Based on information Darby provided, two men – Bradley Crowder and David McKay – were arrested and charged with domestic terrorism in a plot to firebomb the convention. But rather than becoming a national hero, Darby was accused by some of goading the men into concocting Molotov cocktails, was inundated with death threats, and called a traitor by his left-leaning community.

Jamie Meltzer’s documentary about Darby, “Informant,” in some ways backs up the claims that Darby was somehow responsible for the incident, but it also gives Darby the chance to tell his side of the story.

“I don’t think anything reported by the mainstream media at that time was accurate. Instead of coming out and saying our peace movement foiled a bomb plot, they came out with 'our peace movement feels betrayed by the government.' The problem was (McKay and Crowder) came out with the explicit goal of shutting down the RNC by any means necessary,” Darby told FOX411. “The leftist mainstream can’t comprehend that that is very un-American, and is a violation of the rights of an entire half of this country.”

Outlets scrubbed stories about Darby's work in New Orleans, and his name was removed from articles as the co-founder of Common Ground Relief.  Crowder and McKay accepted plea bargains and served multiple- year long terms behind bars.

“They (the defense) came out with his narrative that somehow my performance of hyper-masculinity made it inevitable that young men in my presence would want to make bombs. They say these guys weren’t really going to do it, but how do they know that? They tried to say that they were just kids. First off, they aren’t kids. They were grown men,” Darby continued. “And secondly, they didn’t even like me. I was not their mentor – the left came up with that. I don’t know if they were going to use the bombs they made, and you don’t either. But that was not my job, to wait and find out.”

In the midst of the mayhem and fallout, Darby was contacted by Andrew Breitbart, who speaks highly of him in interviews done for the film before his sudden death, and who encouraged him to fight back. Breitbart's support helped make Darby a widely-respected figure for conservatives.

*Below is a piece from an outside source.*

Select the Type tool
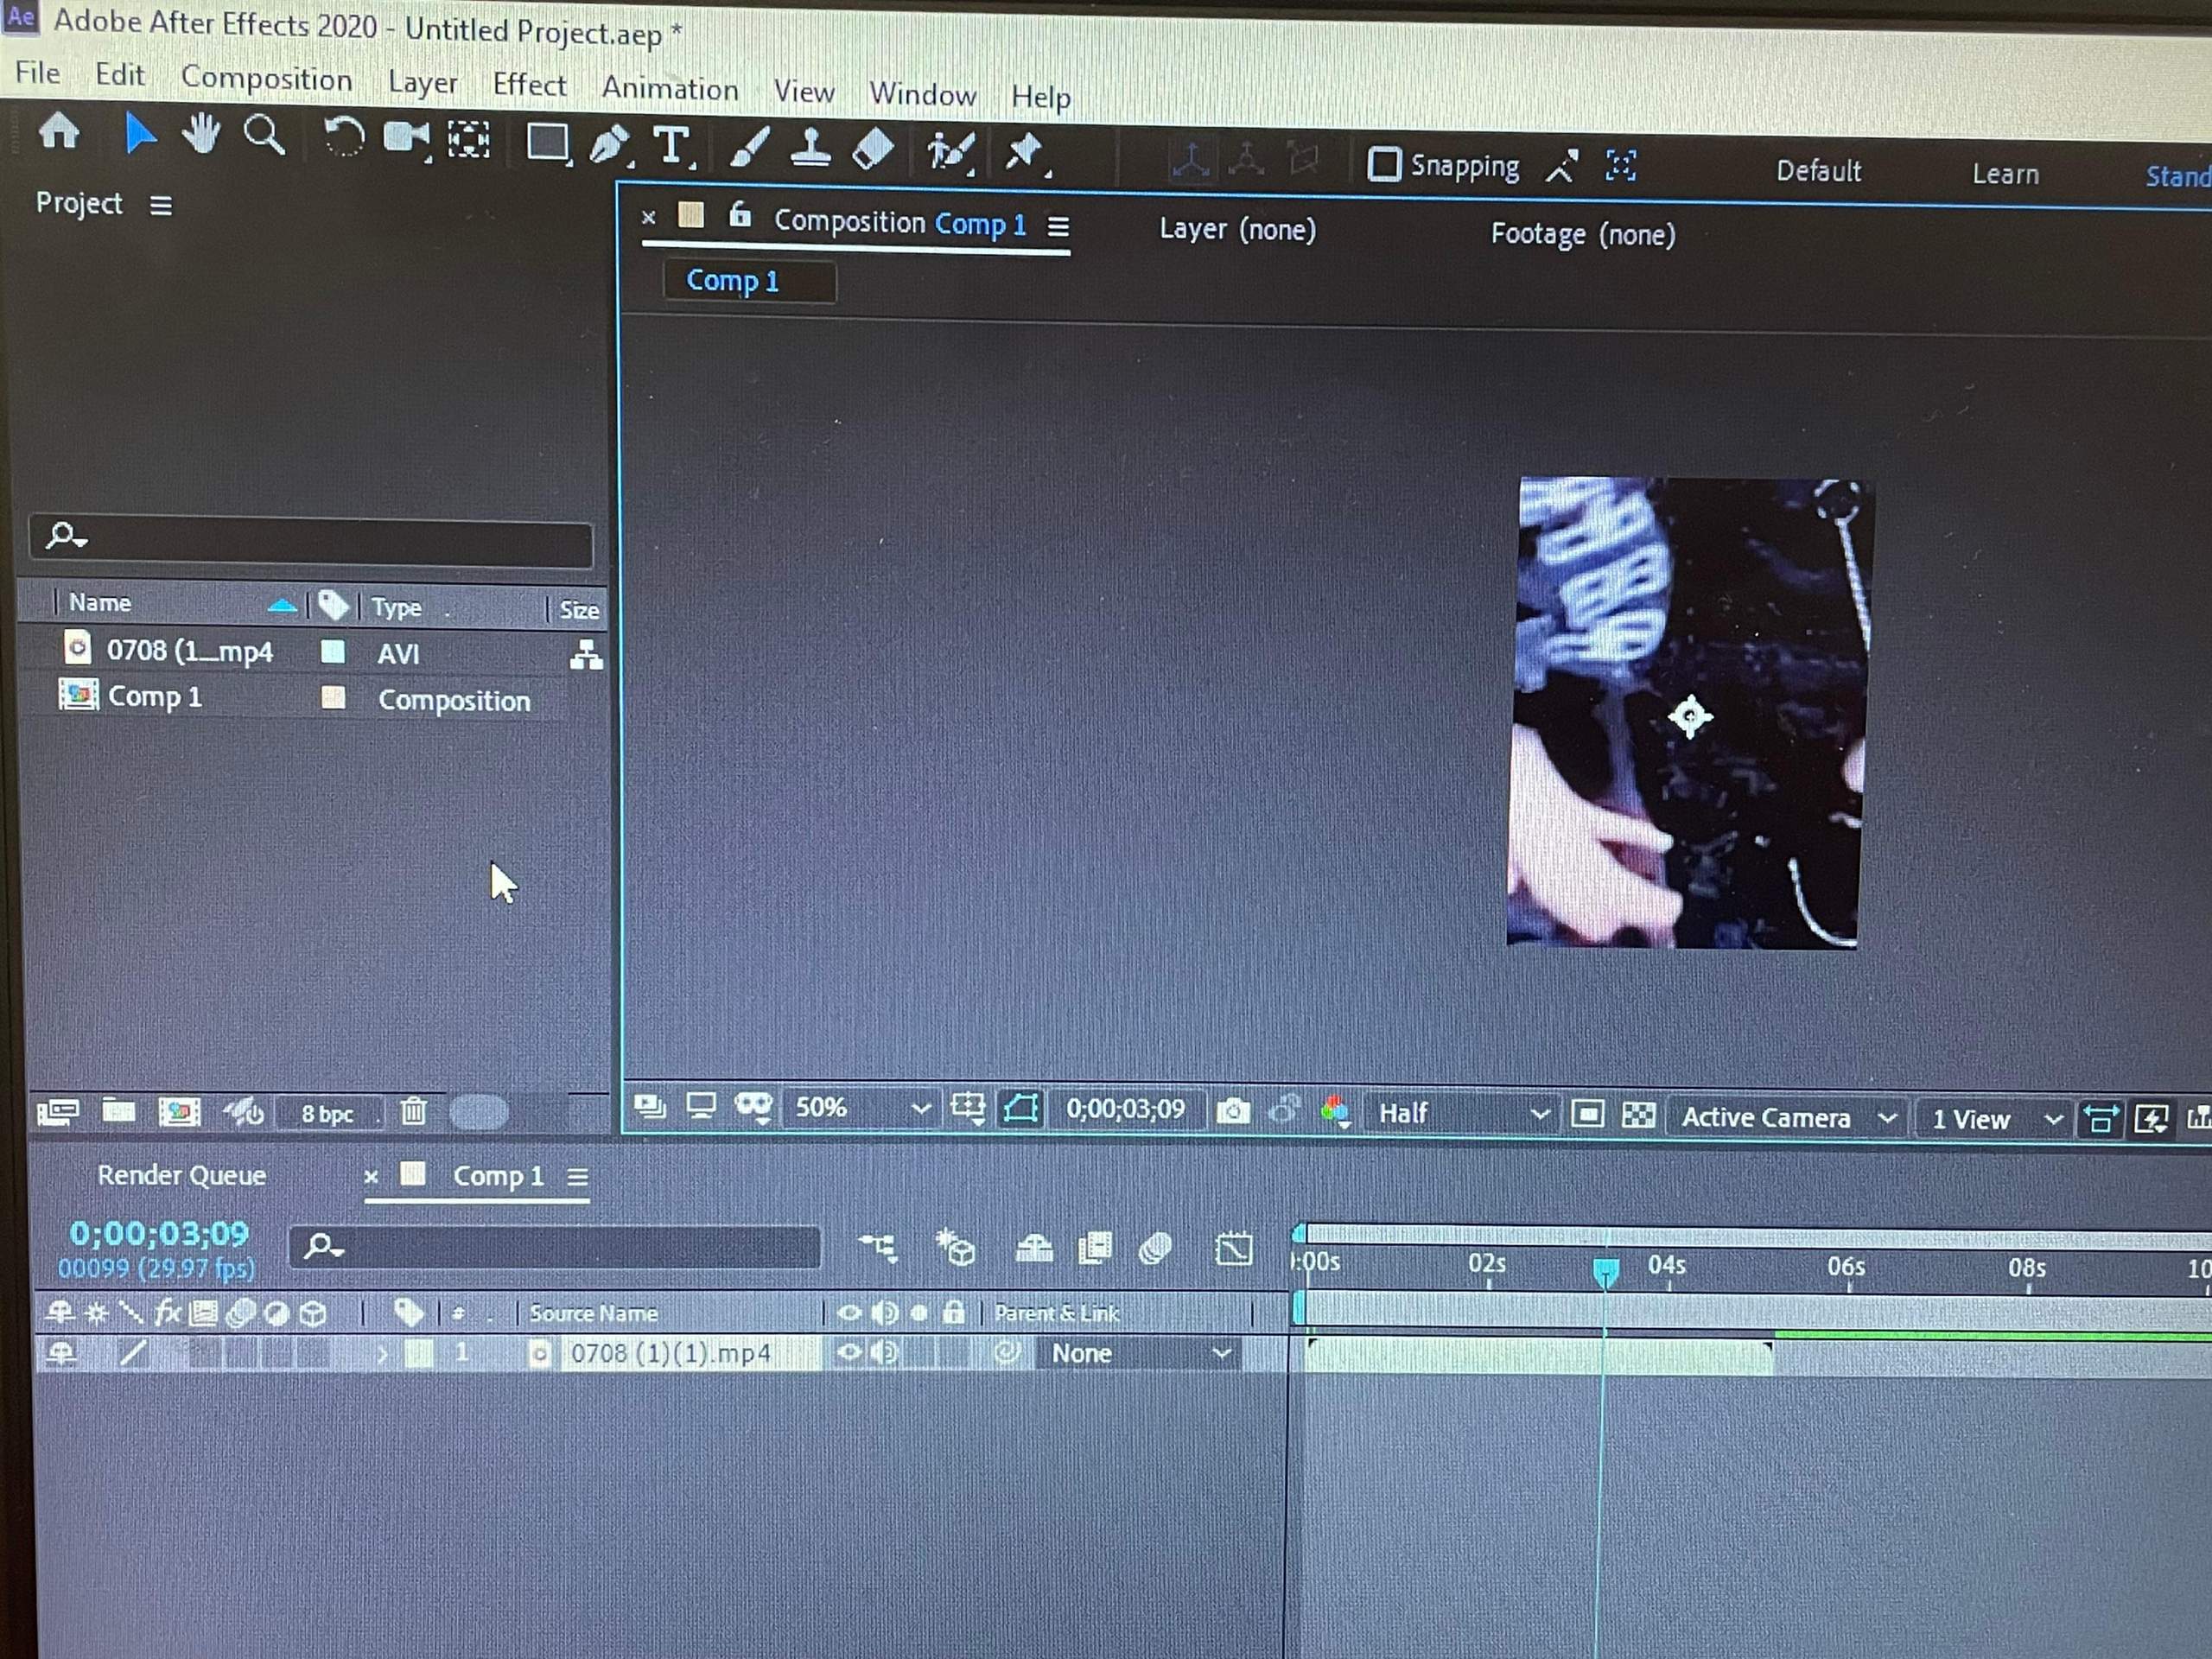Screen dimensions: 2212x1659 (672, 147)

“There is this misconception that if you care about others you are left, and if you don’t care about others and are selfish you are on the right. I started to have these realizations that that was not the case,” he said. “’Informant’ is not my film. It is not the film I would have made. But I still think people should watch it as an interesting example of what the left conglomerate does to stories and how they twist things."